É fundamental vergar a ideologia dominante para transformar a Salvador elitista e careta num imenso quilombo urbano democrático, nutrido de árvores, diversidade e coesão econômica, social, cultural, religiosa e ambiental.

Não fosse a imensa orla marítima que banha um pedaço da cidade, Salvador seria uma caldeira gerando temperaturas elevadíssimas e insuportáveis.

Tanto a prefeitura quanto o governo do estado apresentam a cidade como canteiros de obras. Não se percebe nas propagandas oficiais, a existência de projetos direcionados para a sustentabilidade, assim como a construção de um ambiente propício para melhor qualidade do ar e temperaturas mais amenas e para convivência social, cultural e humana.

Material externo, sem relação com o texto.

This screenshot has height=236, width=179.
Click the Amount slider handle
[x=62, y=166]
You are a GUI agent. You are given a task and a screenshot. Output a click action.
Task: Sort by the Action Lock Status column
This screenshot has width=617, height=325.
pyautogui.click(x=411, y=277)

Brasília e Salvador constituem e expressam muitos contrastes e semelhanças. Possuem praticamente o mesmo tamanho de população. Ambas cidade são campeãs em desigualdade econômica, social, pobreza extrema e elevados índices de desemprego, subemprego e desalento da população economicamente ativa. Mais de 80% dos trabalhadores recebem até 3 SM, segundo a PNAD de janeiro de 2020. Este cenário piorou durante a pandemia.

Existe um contraste favorável à Brasília, especialmente no Plano Piloto. A capital do país é uma das cidades mais arborizadas do mundo. O centro expandido de Salvador possui poucas árvores, parques e reservas ambientais. O planejamento urbano da metrópole baiana copia e cola os padrões urbanísticos e culturais de Miami. Exemplo de mau gosto e pobreza cultural das elites dirigentes e classes médias tradicionais.

Rasgam-se avenidas, alamedas e morros para implantar soluções de mobilidade urbana e transporte de massa, derrubando-se árvores centenárias, que são substituídas por viadutos de concreto e vias expressas de asfalto. A construção da estação da Embasa, na Lagoa do Abaeté, será um crime ambiental, afroreligioso e cultural.

A maioria do povo soteropolitano aplaude a orla marítima cimentada e as trilhas de palmeiras que substituem as vegetações típicas de restinga. Não há consciência do estrago provocado pela cobertura do solo, a qual aumenta a temperatura da cidade e deixa espaços urbanos à mercê de inundações e alagamento na temporada das chuvas. Praticamente não há praças e alamedas arborizadas.

Infelizmente os resultados das eleições municipais pobres de debates apontam para uma Salvador cada vez mais cimentada com paisagem árida e estéril, submetida aos interesses do grande capital mercantil e financeiro.

Os caciques da política baiana fecharam as portas para candidaturas negras vinculadas à sociabilidade cultural e à religiosidade da maioria da população. Salvador ainda está longe de se constituir na verdadeira Roma Negra. Por ora, é apenas um belo slogan criado pelo ex-liberal Caetano Veloso, sem enraizamento nos quatro cantos da cidade.

Mas não devemos perder a esperança. A fé não costuma falhar. É fundamental vergar a ideologia dominante para transformar a Salvador elitista e careta num imenso terreiro ou quilombo urbano democrático, nutrido de árvores, diversidade e coesão econômica, social, cultural, religiosa e ambiental.

As instituições da sociedade civil de Salvador, organizações profissionais artísticas, culturais e blocos afro precisam debater o presente e o futuro democrático desta pobre metrópole regional do Nordeste.

Que os arquitetos, jornalistas, economistas, médicos, juristas, engenheiros ambientais e artistas se rebelem e se posicionem!

Adroaldo Quintela
Coordenador Nacional da
Associação Brasileira de Economistas pela Democracia (ABED).